T.S. : Oui, surtout dans un pays aussi pauvre que le mien.
I.D. : Or, certains penseurs disent que la révolution dans les pays pauvres, notamment africains, sera alimentaire ou elle ne sera pas. Qu’en pensez-vous ?
T.S. : Ce sont des visions sentimentalistes de la révolution. La révolution n’est pas qu’alimentaire. Car, qu’est-ce que l’aliment ? C’est le produit d’un travail. Nous n’arrivons pas à produire suffisamment pour nous nourrir parce que nos terres, de plus en plus pauvres, n’arrivent pas être régénérées et parce que nous ne sommes pas bien organisés. Pour bien nous organiser, nous devons luter contre toutes les règles qui régissent la terre aujourd’hui ; nous devons briser le carcan des méthodes archaïques pour acquérir la bonne technologie et toutes les méthodes modernes. Regardez le coton chez nous, le café et le cacao chez vous : des milliards ont été consacrés à l’étude de ces produits parce qu’ils sont exportés. En revanche, la banane, le manioc et le riz n’ont jamais fait l’objet d’autant d’attention, parce qu’ils n’intéressent pas les autres.
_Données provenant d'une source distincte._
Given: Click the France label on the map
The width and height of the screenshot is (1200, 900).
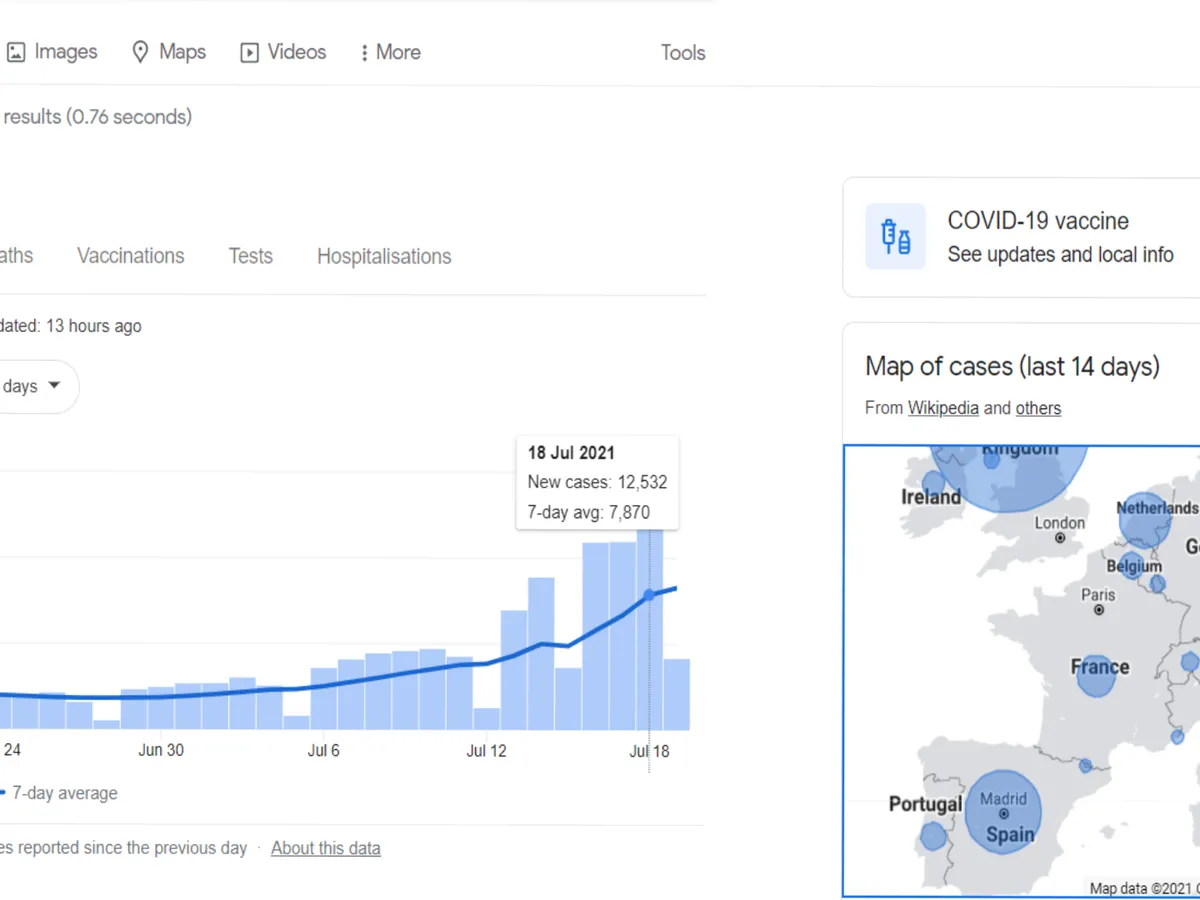Looking at the screenshot, I should [1100, 667].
Est-ce le producteur ivoirien de maïs est aussi assuré d’écouler son produit que le sont les éleveurs hollandais de vaches ou les producteurs français de blé ? Donc, que l’on commence la Révolution par le côté alimentaire ou par autre chose, dans tous les cas, l’essentiel est qu’il faut poser les problèmes des rapports entre les éléments de la société. A qui profite telle ou telle politique ?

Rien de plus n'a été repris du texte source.